### DIRECTIONS FOR THIS TASK
Starting at the line containing "Where should I click to: Select" and ending at the line containing "Where should I click to: Open", write out those listing lines again, switching "tool window" to "panel" and leaving all else unchanged.

+++ MATERIAL PROVIDED

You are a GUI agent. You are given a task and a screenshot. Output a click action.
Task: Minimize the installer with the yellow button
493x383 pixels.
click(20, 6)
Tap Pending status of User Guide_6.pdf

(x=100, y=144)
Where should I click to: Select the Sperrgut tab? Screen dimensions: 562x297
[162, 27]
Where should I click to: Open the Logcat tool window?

++++++
+++ MATERIAL PROVIDED

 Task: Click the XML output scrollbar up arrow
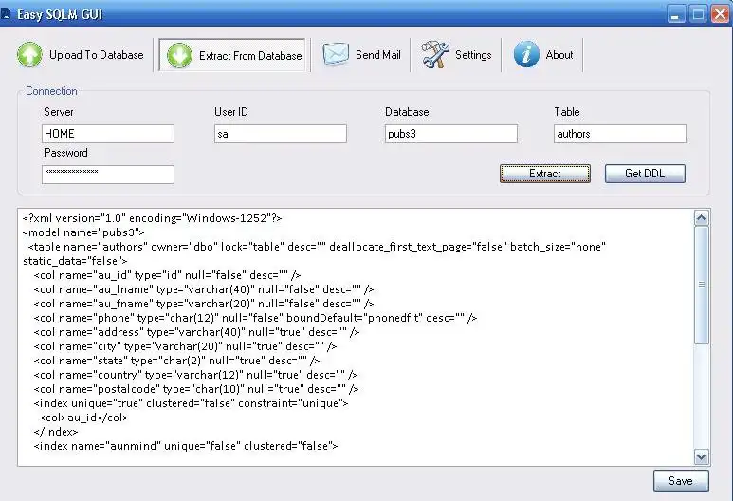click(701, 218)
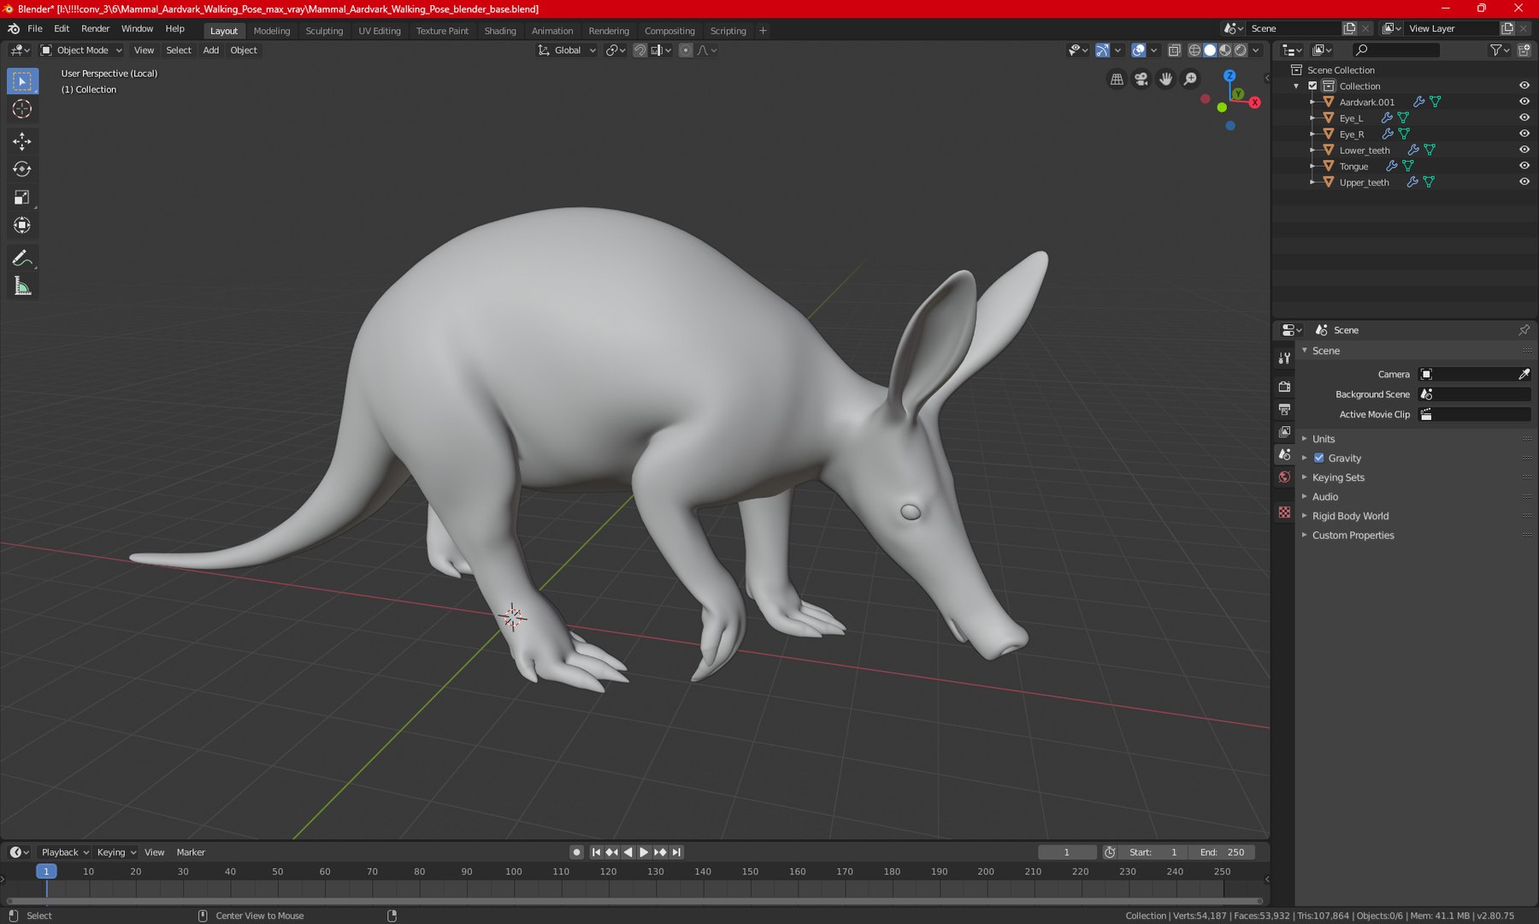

++++++

### SOLUTION
Where should I click to: Select the Sperrgut tab? Screen dimensions: 562x297
[162, 27]
Where should I click to: Open the Logcat panel?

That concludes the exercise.